A recent Boston Consulting Group (BCG) report shows that a company that injects global diversity as part of their DNA is “2.2X more likely to be a world class innovator” and “2.5X more likely to be a fast growing company.” But what are the steps between forming a multicultural team and seeing measurable positive impact? What does it take to incubate this next stage innovation? The answer lies in being effective at recognizing and adapting to cultural differences, a skill that we call cultural fluency.
Additionally, research from Harvard has shown that focusing on diversity in a superficial way could potentially alienate employees and deprive the organization from including the perspectives of non-dominant culture groups. So, while it is important to have the right mix of people in the room (demographic differences), you need to fully utilize the differences that are represented. Yet, too often, diverse teams fall short of their full potential because their leaders lack the capability of integrating those perspectives into their decisionmaking and leveraging the cultural differences that are present in their teams.

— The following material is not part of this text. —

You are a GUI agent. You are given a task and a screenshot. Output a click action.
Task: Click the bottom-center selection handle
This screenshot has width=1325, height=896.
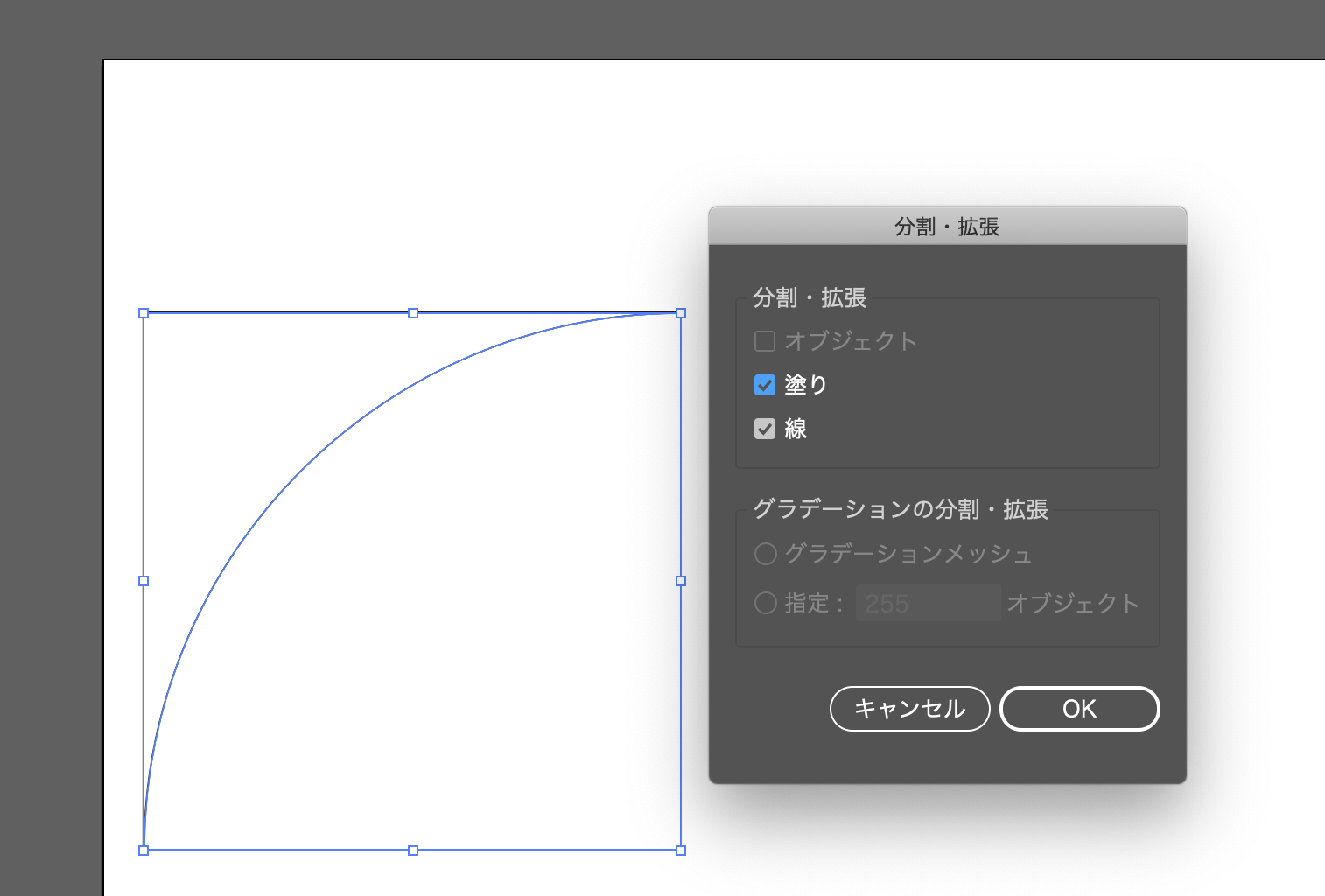tap(412, 849)
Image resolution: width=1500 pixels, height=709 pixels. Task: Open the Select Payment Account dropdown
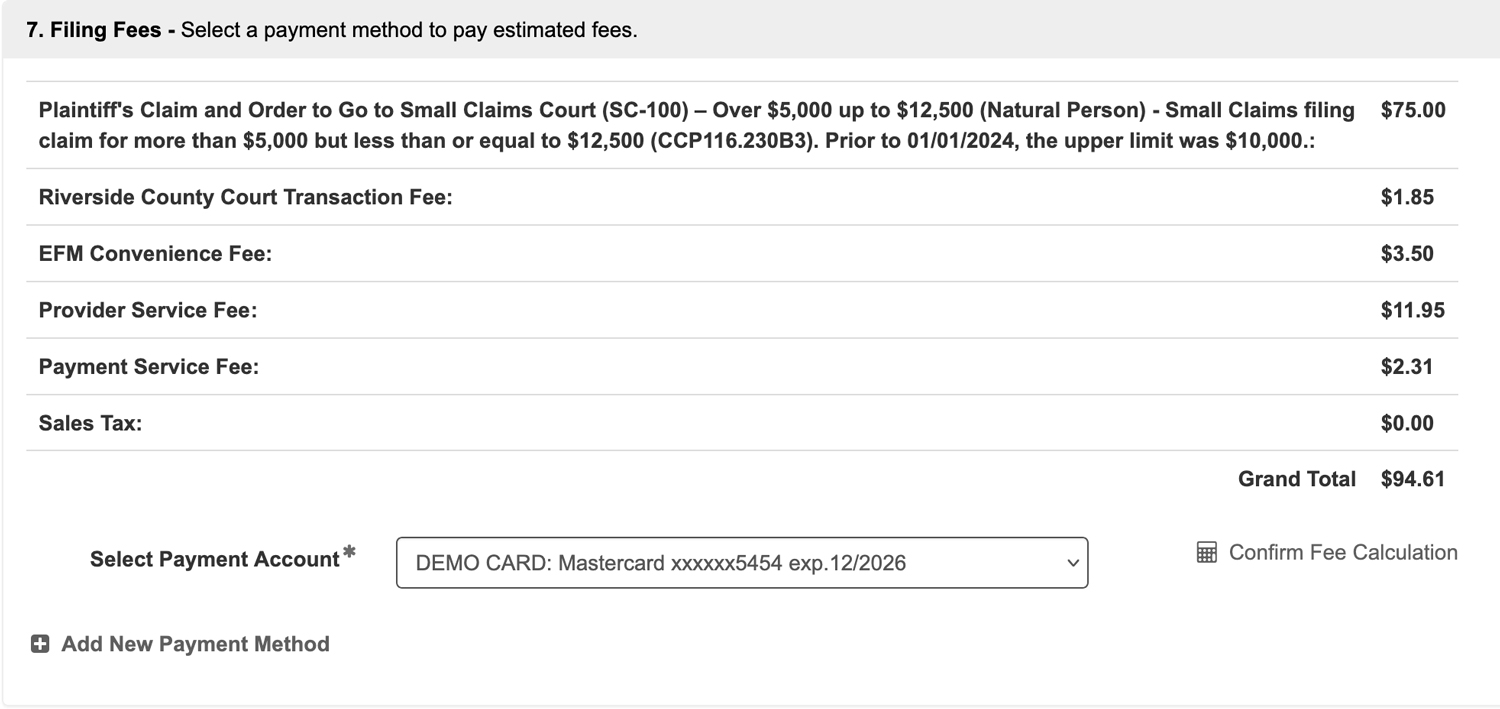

How do we move beyond surface level difference and become a nurturer of diversity-powered innovation?
To Harness the Benefits of a Global Team, You Need Intercultural Skills
As an interculturalist, I work with organizations to diagnose gaps in business practices in multicultural settings, then identify what needs to be done to help facilitate collaboration in cross-cultural settings. We help people see the benefit of using two or more cultural perspectives to identify alternative solutions to complex problems. For example, we might find that simply translating a product’s offering into Spanish or Korean may not be sufficient to sell an existing product to a new demographic. We may need to understand the underlying cultural value preferences of the ethnic community or market demographic.
A large pharmaceutical company once encountered challenges implementing a large-scale project across 3 continents. After a comprehensive assessment, we discovered that many of the delays were due to strained relationships resulting from divergent cultural conflict styles, not a process or technical issue. In the East Asian countries, there was a preference for a more indirect conflict style, while their counterparts in North America preferred a more explicit, direct conflict style. By addressing such differences intentionally and identifying what they could do together to create shared understanding, the project was implemented more smoothly. Each country leader built cultural self-awareness while learning to bridge their communication to meet their colleagues in a different country. Once this was addressed, the project progressed more efficiently across the enterprise.

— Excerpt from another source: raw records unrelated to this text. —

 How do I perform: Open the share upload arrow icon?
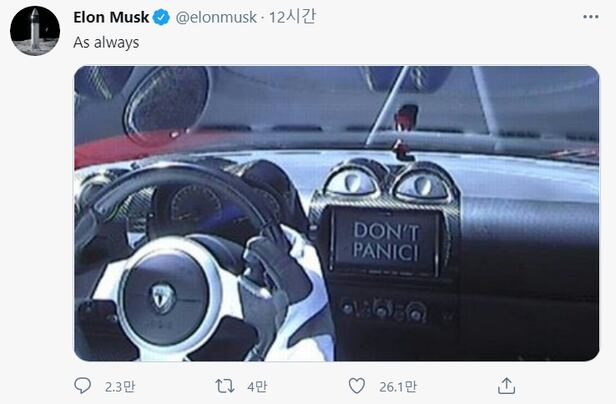tap(506, 386)
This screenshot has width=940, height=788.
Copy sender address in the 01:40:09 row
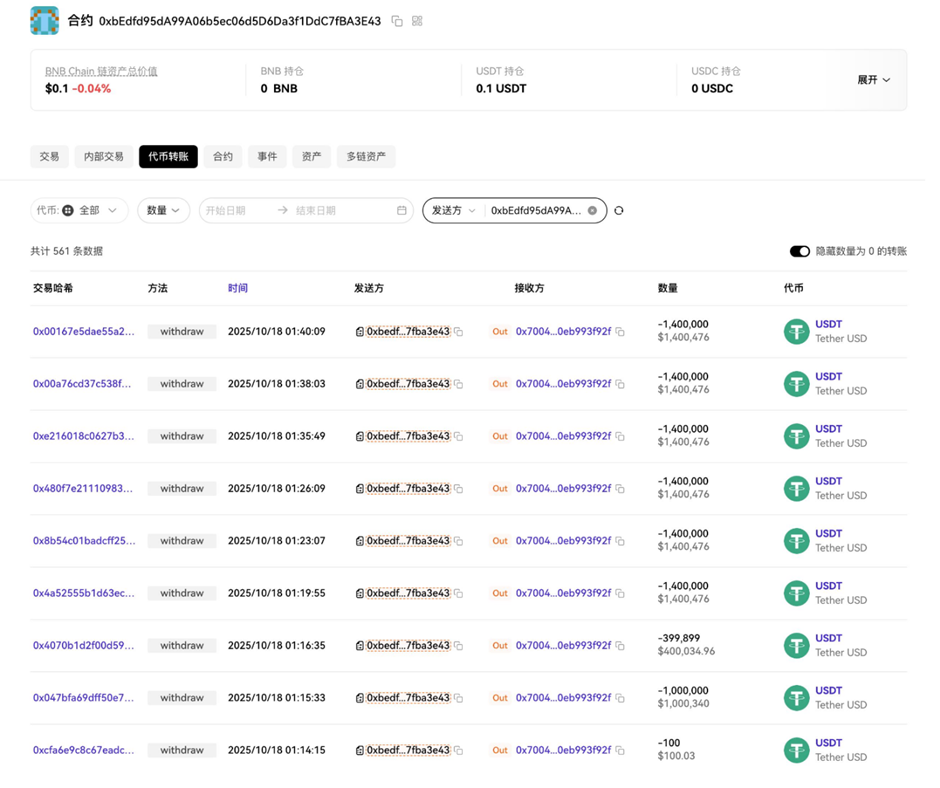coord(459,332)

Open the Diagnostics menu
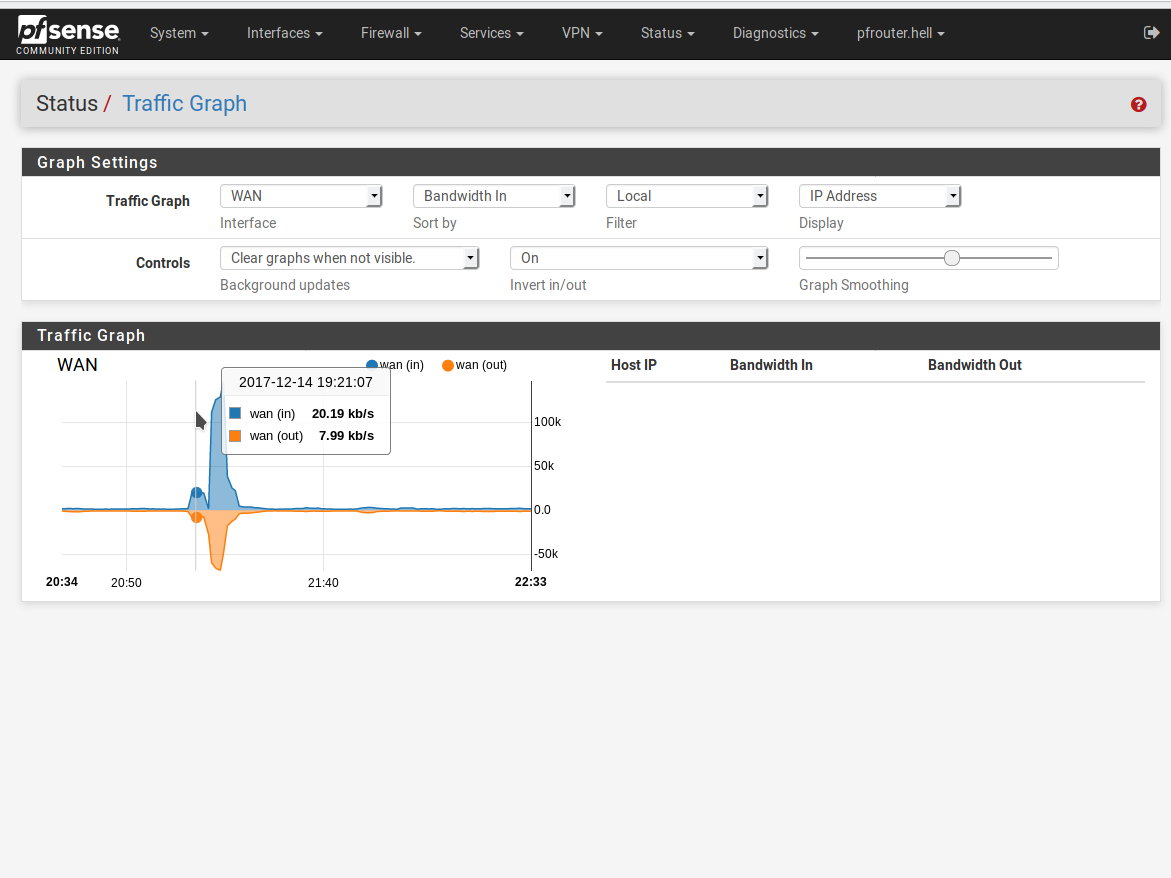tap(775, 33)
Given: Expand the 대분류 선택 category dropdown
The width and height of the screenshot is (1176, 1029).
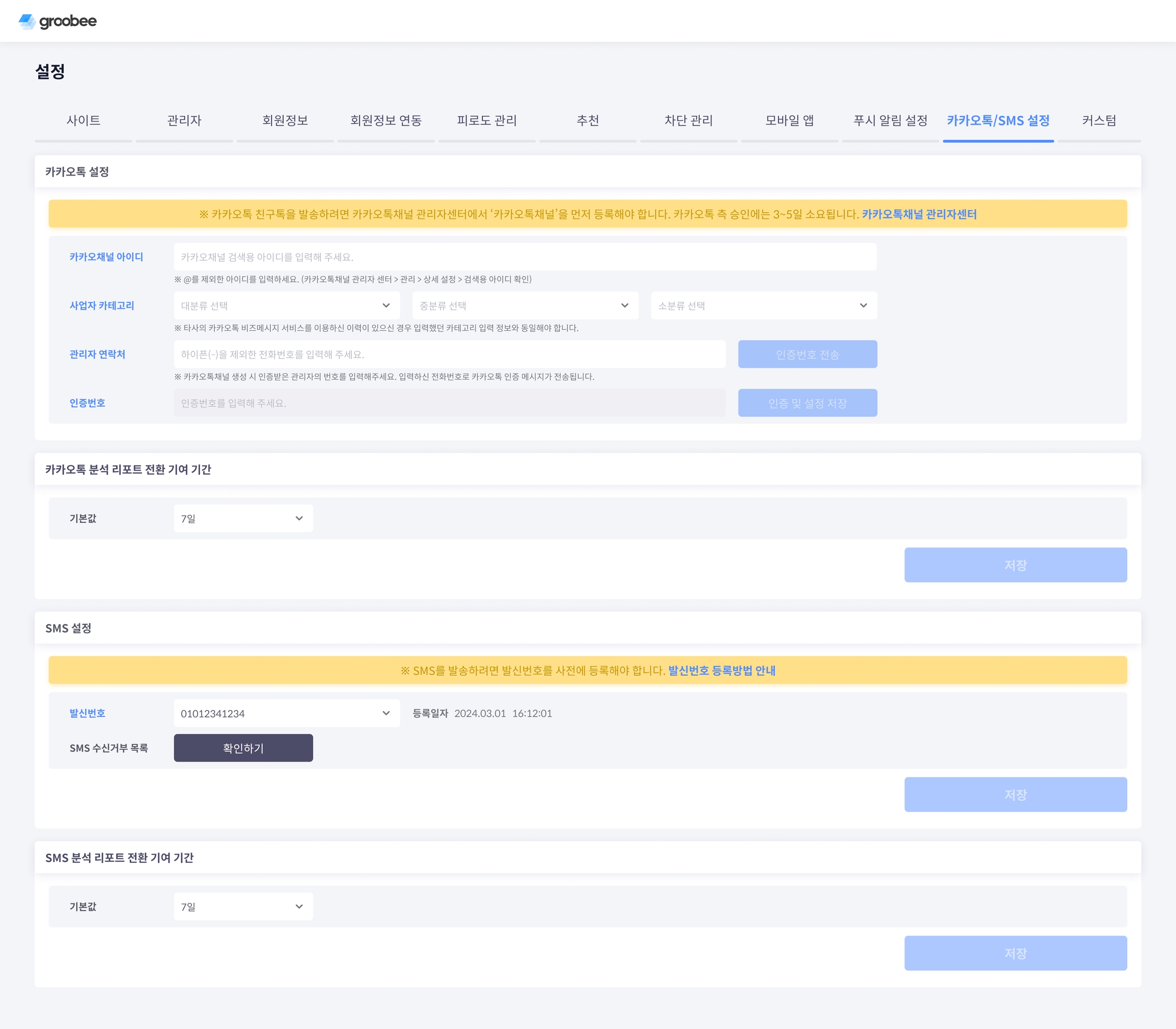Looking at the screenshot, I should coord(285,305).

The Missing Ingredient in Diverse Teams
In a conversation I had with two HR executives who lead high-growth businesses, they confided that cultural fluency is sorely missing in their internal leaders’ skill sets. They shared that while it is necessary for high performance across multiple geographies, it was often undervalued by the senior leadership team. I agreed with them. We have conducted cultural fluency assessments of thousands of leaders inside global Fortune 500 companies, and we find that most of them only receive cursory training and are often oblivious to what they’re missing.
Cultural Self Awareness and Curiosity are Critical
Leading global, dispersed teams requires a recognition of difference (awareness) at every stage of a team formation, and an intentional focus on harnessing the perspectives of all team members. It’s not enough simply to have people from different ethnic/cultural backgrounds present; their insights need to be adequately heard in every aspect of the process. They need to surface those potential conflicts to the discussion table, and have created a safe environment to bring issues to the forefront early on. This, of course, is only the start. Leaders must monitor the processes and interactions continuously at each lifecycle of a project.

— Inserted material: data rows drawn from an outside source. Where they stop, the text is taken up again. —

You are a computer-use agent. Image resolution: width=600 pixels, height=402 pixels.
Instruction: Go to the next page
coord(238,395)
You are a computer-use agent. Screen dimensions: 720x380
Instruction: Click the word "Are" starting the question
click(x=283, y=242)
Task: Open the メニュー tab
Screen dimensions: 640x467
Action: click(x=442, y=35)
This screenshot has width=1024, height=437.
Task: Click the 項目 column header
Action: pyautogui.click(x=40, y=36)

Three Questions to Help You Practice Multicultural Thinking
A culturally fluent leader needs to not only hone the reflective skill and curiosity, but have a willingness to take action and adapt her approach when needed. It requires willingness to pause and evaluate when making decisions about how to work together and navigate across the siloes.
Here are three questions you might consider if your goal is to be successful at capturing new markets or engaging a new way to introduce your product/service:
💡 What questions do you think to ask when engaging in unfamiliar business or global setting?
💡 Where are you looking (and who are you looking to) for the answers?
💡 What perspective are you missing in order to make the decision?
To fully leverage the differences in a global team, we may need to re-think our “default” behaviors and pay attention to cultural norms that are divergent from our own.